[[ Supplied records open ]]

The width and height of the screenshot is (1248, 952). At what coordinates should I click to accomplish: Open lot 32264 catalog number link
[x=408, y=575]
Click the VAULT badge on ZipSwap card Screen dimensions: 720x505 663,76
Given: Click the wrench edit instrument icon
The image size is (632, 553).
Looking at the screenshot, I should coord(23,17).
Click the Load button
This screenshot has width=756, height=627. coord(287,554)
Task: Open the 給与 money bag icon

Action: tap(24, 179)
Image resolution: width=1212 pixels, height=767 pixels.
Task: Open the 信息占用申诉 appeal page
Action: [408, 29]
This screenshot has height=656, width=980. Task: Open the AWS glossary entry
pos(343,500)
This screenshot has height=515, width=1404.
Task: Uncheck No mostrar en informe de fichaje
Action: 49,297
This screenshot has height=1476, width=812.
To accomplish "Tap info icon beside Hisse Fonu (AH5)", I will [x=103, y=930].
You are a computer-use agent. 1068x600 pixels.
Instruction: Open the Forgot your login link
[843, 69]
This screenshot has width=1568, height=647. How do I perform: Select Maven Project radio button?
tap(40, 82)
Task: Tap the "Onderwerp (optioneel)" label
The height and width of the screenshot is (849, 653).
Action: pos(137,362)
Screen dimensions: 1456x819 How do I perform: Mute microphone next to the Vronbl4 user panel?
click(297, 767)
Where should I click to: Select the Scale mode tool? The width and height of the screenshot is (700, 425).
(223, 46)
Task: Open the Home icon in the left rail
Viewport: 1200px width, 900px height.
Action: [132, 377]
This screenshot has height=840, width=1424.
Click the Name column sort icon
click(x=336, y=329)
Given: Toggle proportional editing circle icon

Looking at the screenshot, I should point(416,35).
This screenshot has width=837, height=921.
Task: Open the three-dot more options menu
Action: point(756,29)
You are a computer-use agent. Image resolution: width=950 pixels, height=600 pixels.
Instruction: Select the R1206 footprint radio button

[[ Supplied records closed ]]

Report each line of the listing above that uses the word "computer".

▶ _Solution to the exercise_
You are a computer-use agent. 1068x600 pixels.
You are a computer-use agent. Image resolution: width=950 pixels, height=600 pixels.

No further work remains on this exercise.